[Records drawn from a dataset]
<<<<
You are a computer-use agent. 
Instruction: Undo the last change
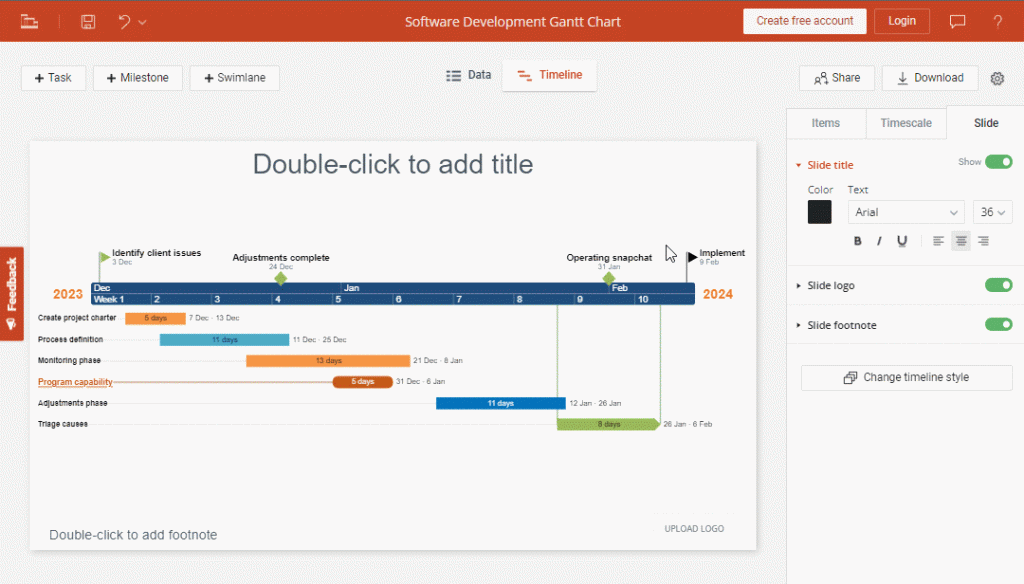tap(123, 21)
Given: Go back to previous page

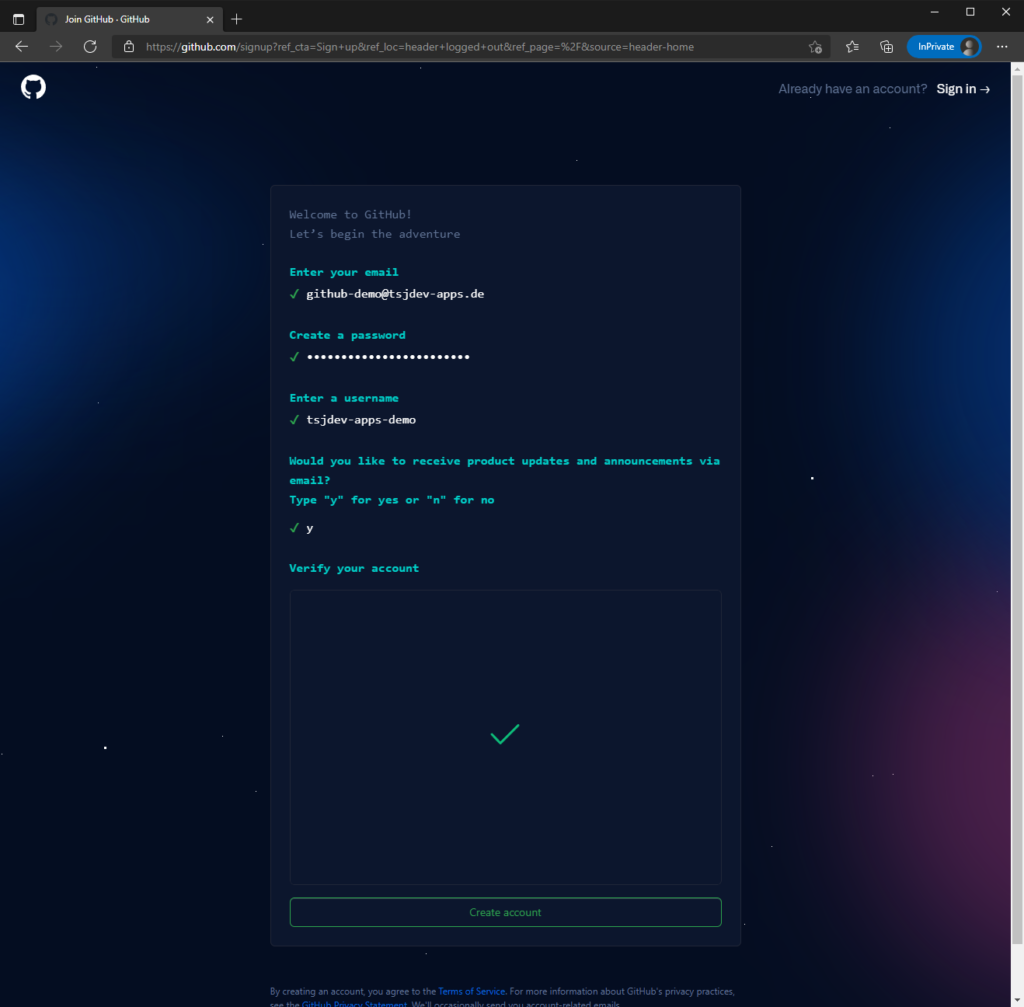Looking at the screenshot, I should coord(22,46).
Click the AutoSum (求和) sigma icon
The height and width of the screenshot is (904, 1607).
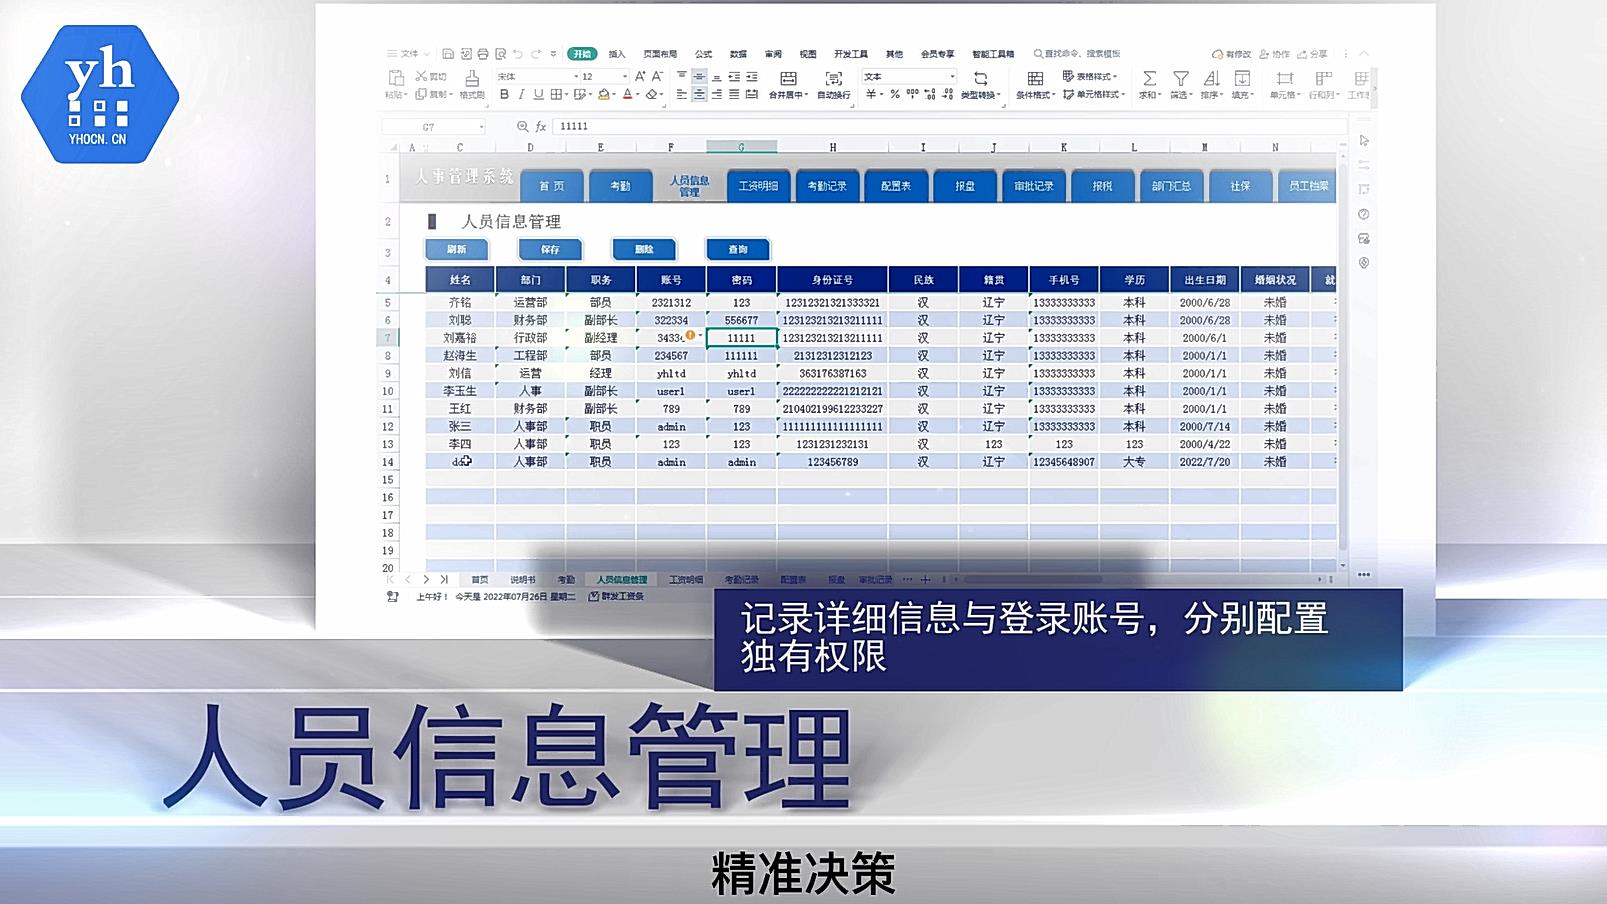(x=1149, y=79)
>>>>
→ BRIEF:
Write the lines from the line containing "Instruction: Undo the last change" through the last line of the data out again exactly, and only those lines; pictures stay out.

→ REPLY TO THE TASK:
Instruction: Undo the last change
tap(123, 21)
Given: Go back to previous page

Looking at the screenshot, I should coord(22,46).
Click the AutoSum (求和) sigma icon
The height and width of the screenshot is (904, 1607).
(x=1149, y=79)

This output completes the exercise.